To exercise your rights, please contact us at: [email protected].
6. Security Measures
We implement appropriate technical and organizational measures to safeguard your personal data, including:
– Encryption of data at rest and in transit;
– Role-based access controls and password protections;
– Routine data backups and disaster recovery protocols;
– Employee training on privacy compliance and secure data handling practices.
7. International Data Transfers
If your data is transferred outside of the European Economic Area or California, we ensure that such transfers are protected by appropriate legal mechanisms, including the use of Standard Contractual Clauses approved by the European Commission and compliance with regional safeguards as required under applicable data protection frameworks.
8. Data Retention
We retain your personal data only for as long as is necessary to fulfill the purposes for which we collected it, including for the purposes of satisfying legal, regulatory, tax, accounting, or reporting requirements.
– Usage and Technical Data: Retained for 12 months for analytics and troubleshooting.
– Account and Profile Data: Retained as long as your account is active, and up to 6 years post-closure.
– Transaction Data: Retained for 7 years to comply with financial and tax obligations.
– Communication Data: Retained for a maximum of 3 years to improve customer service.
– Preference Data: Retained until you withdraw consent or request erasure.
9. Cookie Policy
We use cookies on themoon-oakland.com to improve user experience and analyze site usage. Cookies are small text files stored on your device when you visit our website.
Types of cookies we use:
– Essential Cookies: Required for site functionality and security, such as session management and authentication.
– Functional Cookies: Enable enhanced personalization, such as remembering preferences or display settings.
– Analytics Cookies: Help us understand how users interact with our website through aggregate usage statistics.
– Performance Cookies: Track site performance metrics to identify and fix errors, and to enhance user experience.
10. Cookie Management and Regulatory Compliance
We honor your cookie preferences as required under the GDPR and CCPA regulations. Upon your first visit, a cookie banner will prompt you to accept or reject non-essential cookies. You may also change your choices at any time by accessing our Cookie Preferences section.
To manage cookies:
– Modify your browser settings to block or delete cookies;
– Use third-party cookie management tools;
– Contact us to exercise your rights under relevant privacy laws.
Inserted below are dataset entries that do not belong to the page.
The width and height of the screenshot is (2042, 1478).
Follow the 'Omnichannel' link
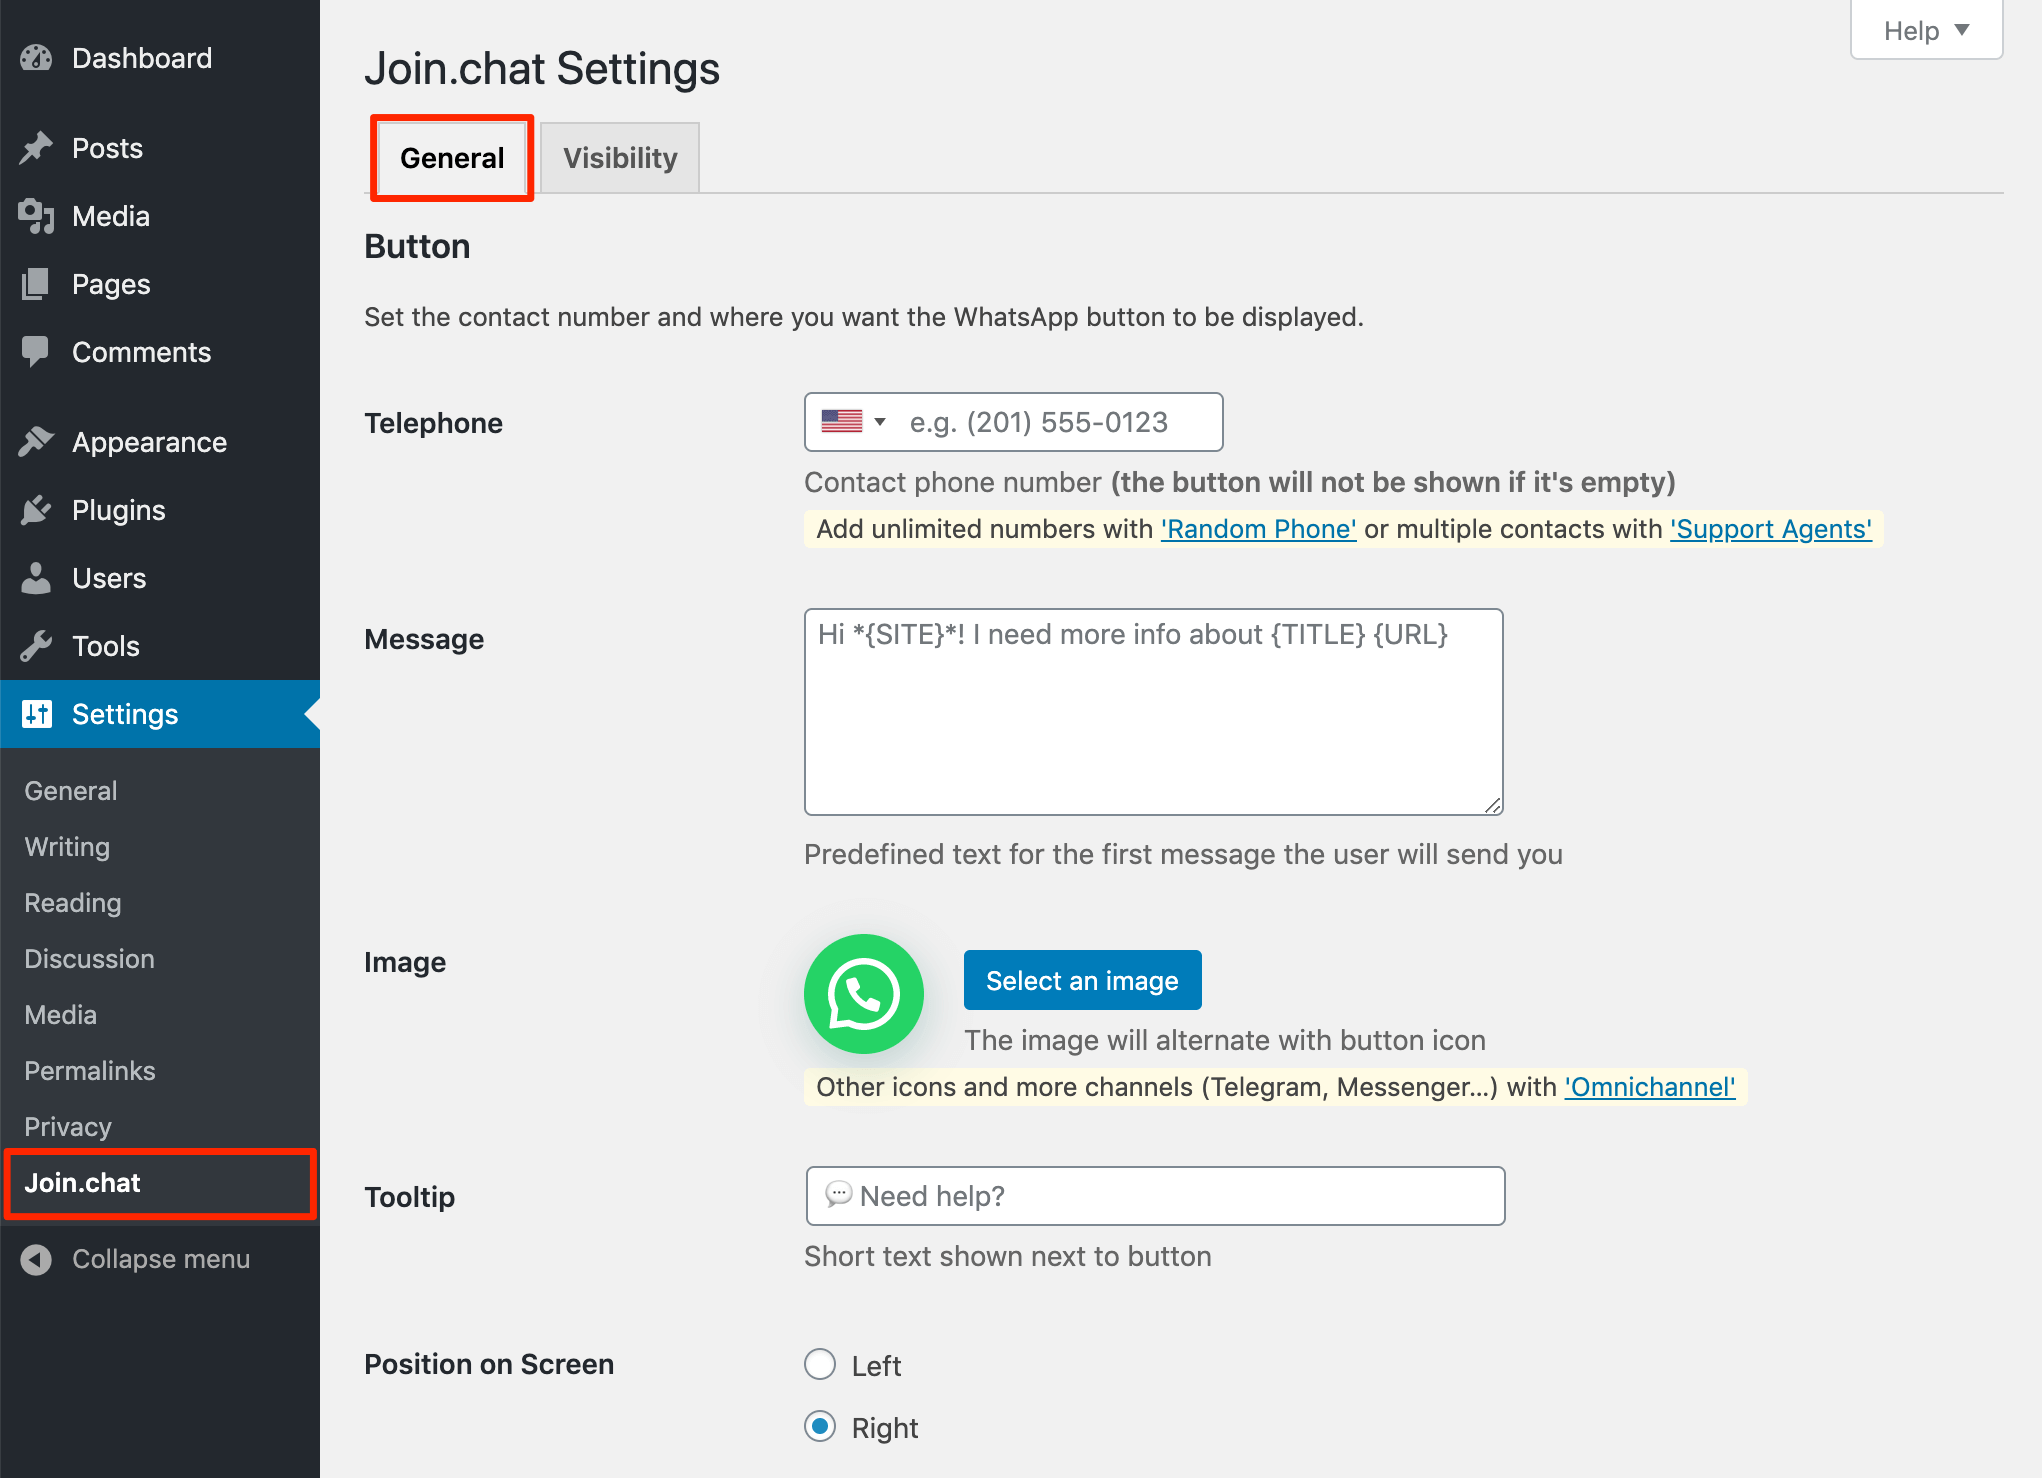[1650, 1087]
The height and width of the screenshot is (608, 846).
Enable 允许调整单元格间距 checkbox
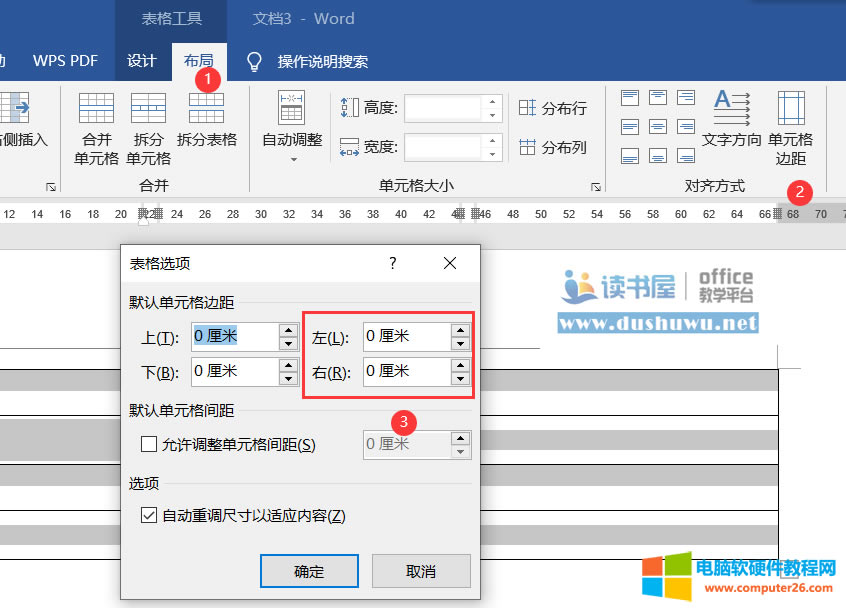click(149, 444)
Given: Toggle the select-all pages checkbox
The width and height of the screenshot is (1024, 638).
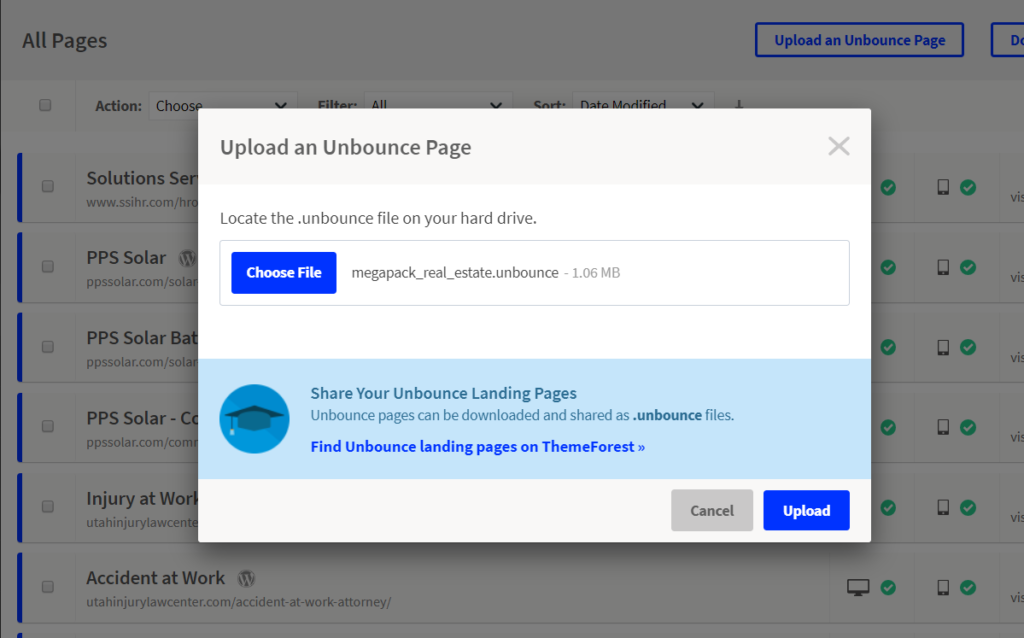Looking at the screenshot, I should click(x=45, y=105).
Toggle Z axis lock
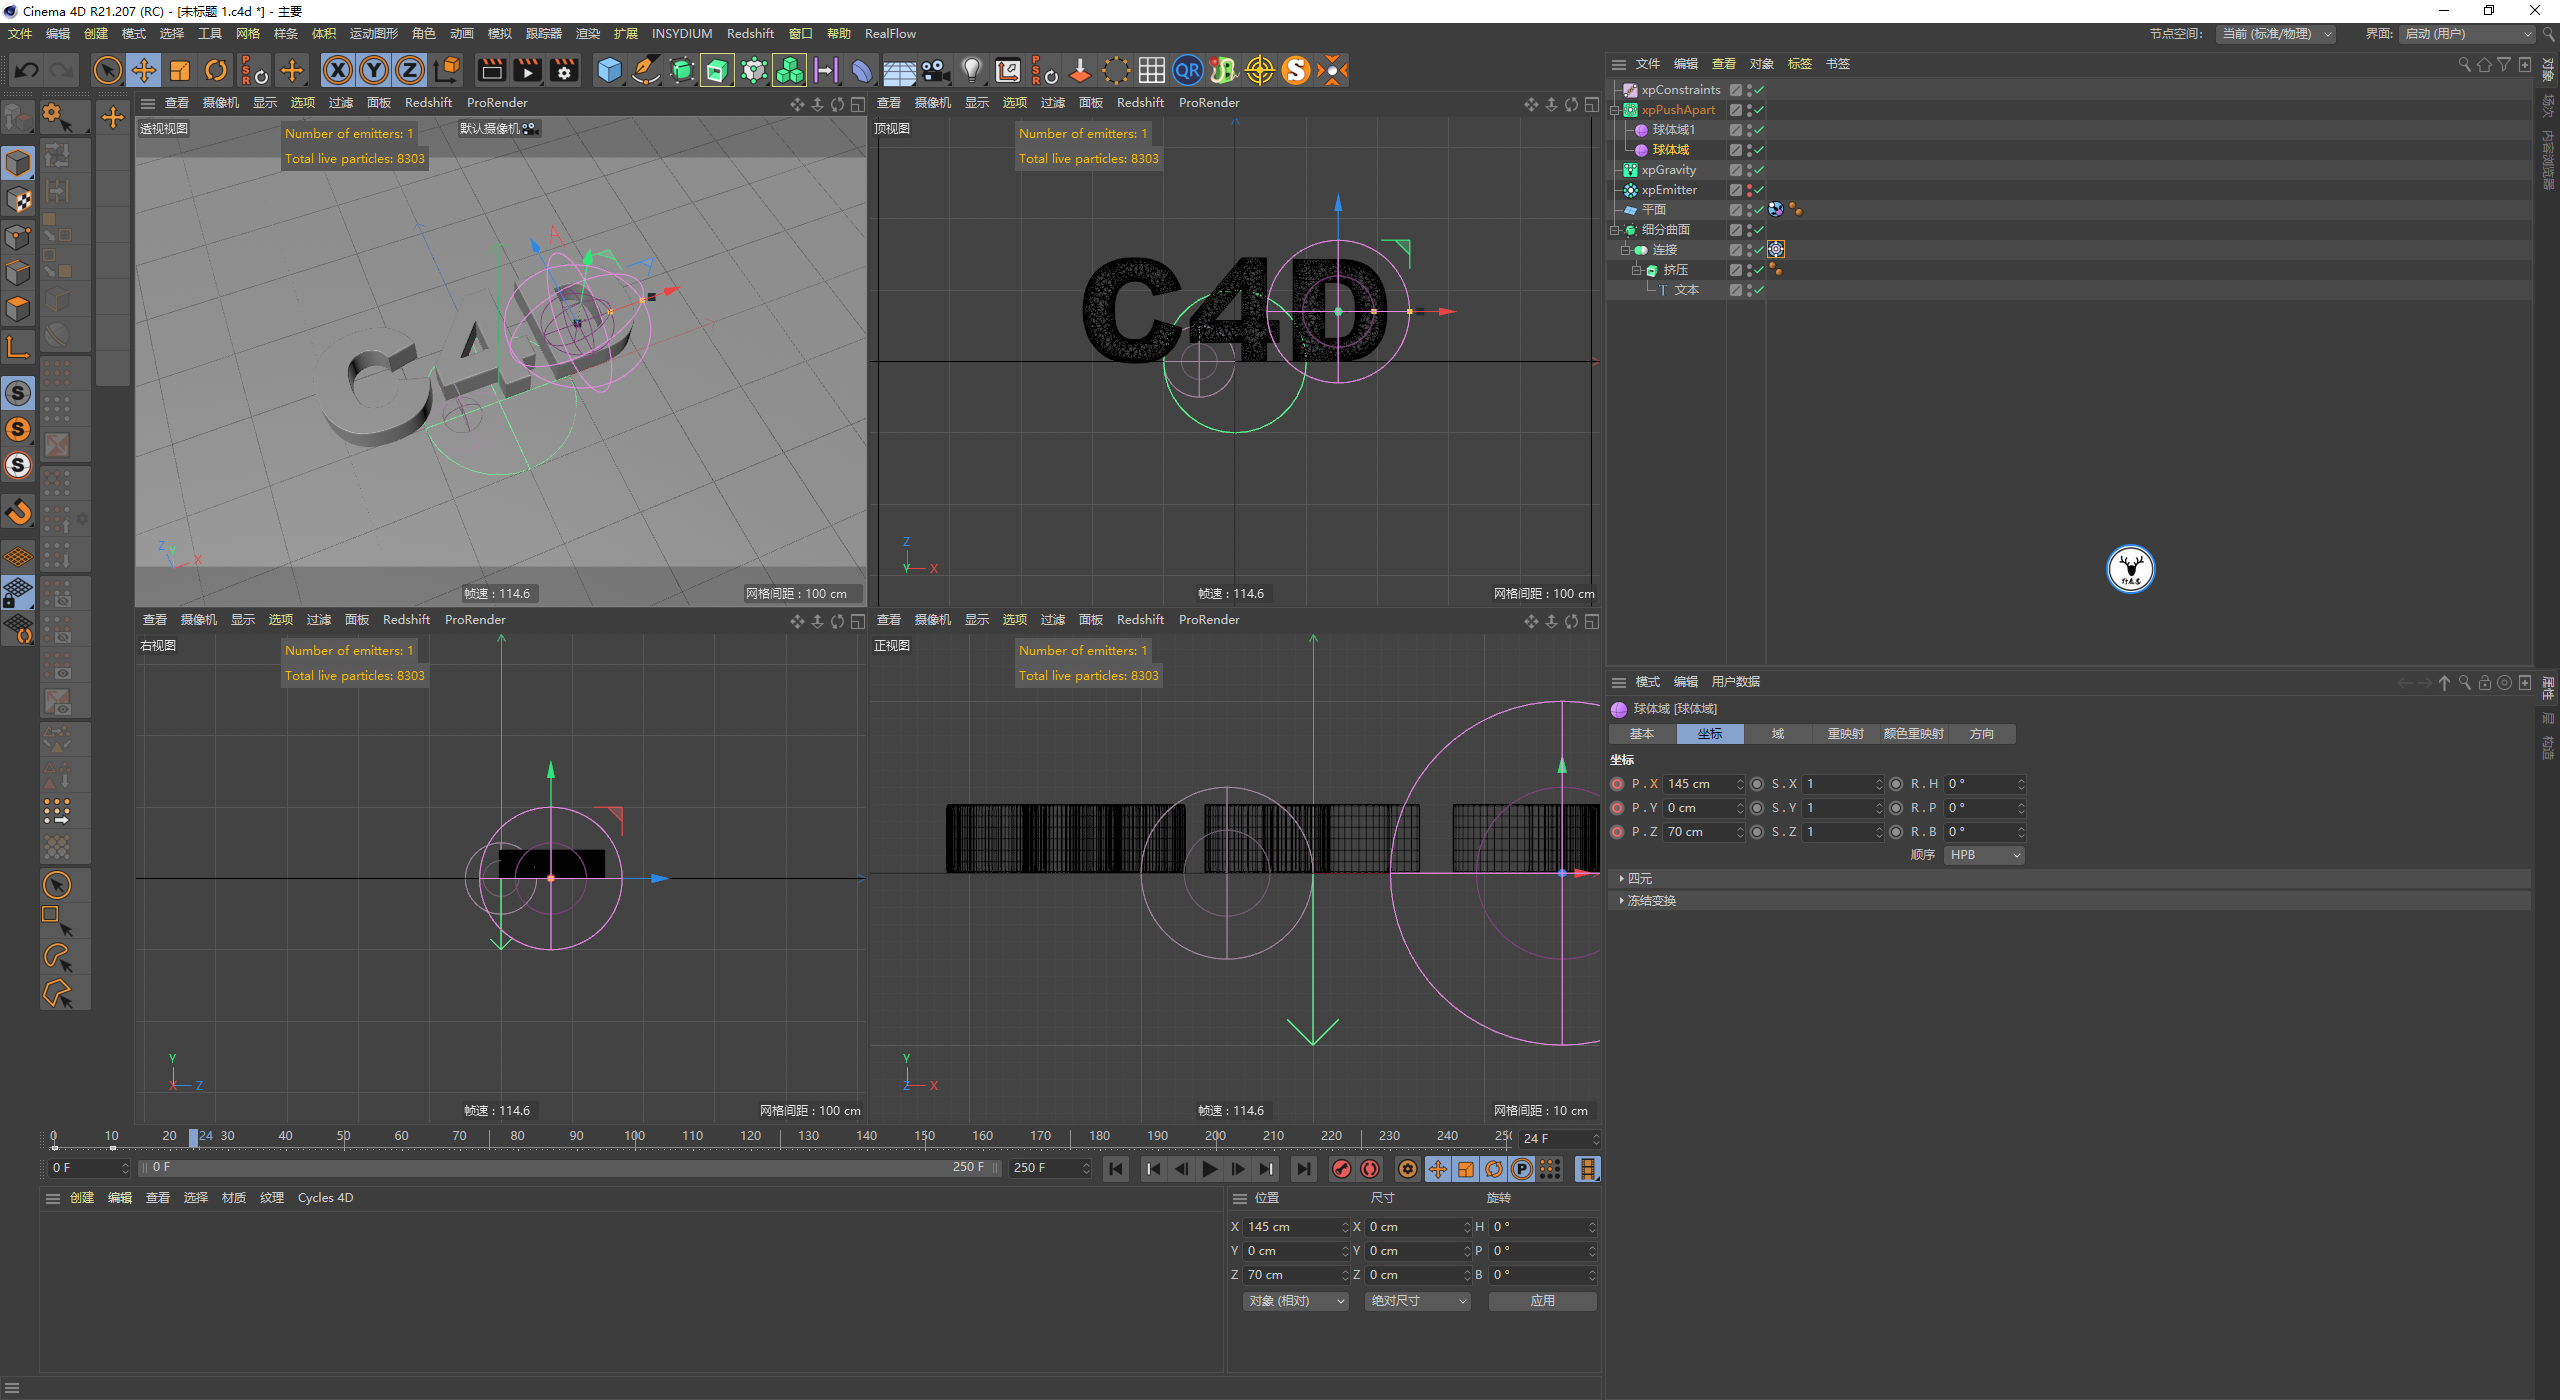The image size is (2560, 1400). 410,70
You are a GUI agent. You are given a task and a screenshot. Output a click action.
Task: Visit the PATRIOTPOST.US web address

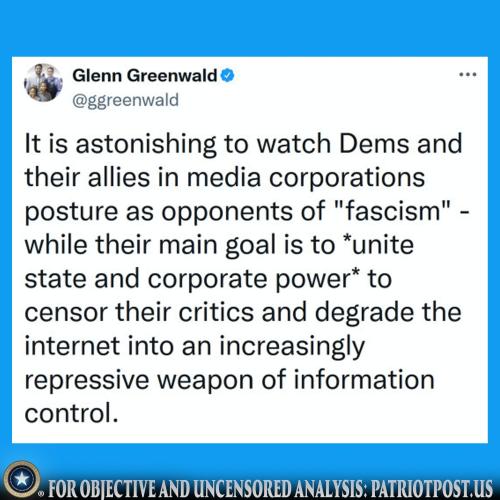tap(432, 489)
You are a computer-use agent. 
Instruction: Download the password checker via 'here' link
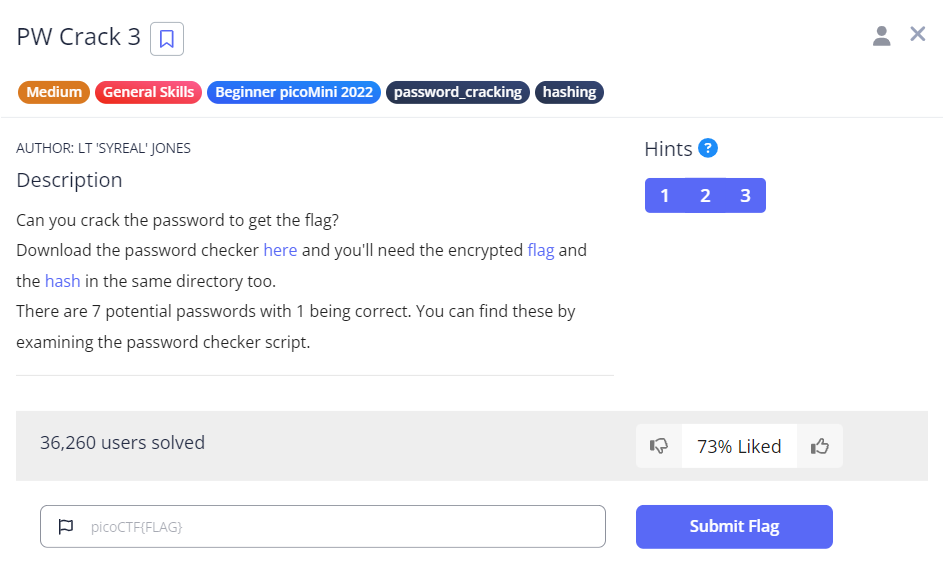tap(280, 250)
We do not sell your personal information and we ensure your data is not shared for cross-context behavioral advertising without your explicit consent, in accordance with CCPA guidelines.
11. Protection of Children’s Privacy
The services available at themoon-oakland.com are not intended for children under the age of 13. We do not knowingly collect or process personal data from children. If we become aware that personal information from a child under 13 has been collected in error, we will delete such data promptly. Parents or legal guardians who believe their child has submitted personal information may contact us at [email protected].
12. Policy Updates
We may revise this Privacy Policy from time to time to reflect changes in legal or regulatory obligations or in the way we handle personal information. Any material changes will be communicated through prominent notices on themoon-oakland.com. We encourage you to review this Policy periodically to stay informed.
13. Contact Us
If you have any questions about this Privacy Policy, your rights under applicable data protection laws, or if you wish to lodge a complaint or request regarding your personal data, please contact:
Email: [email protected]
Your trust is important to us. We are committed to ensuring that your personal data is protected, accessible, and handled with transparency in full compliance with GDPR, CCPA, and all applicable privacy regulations.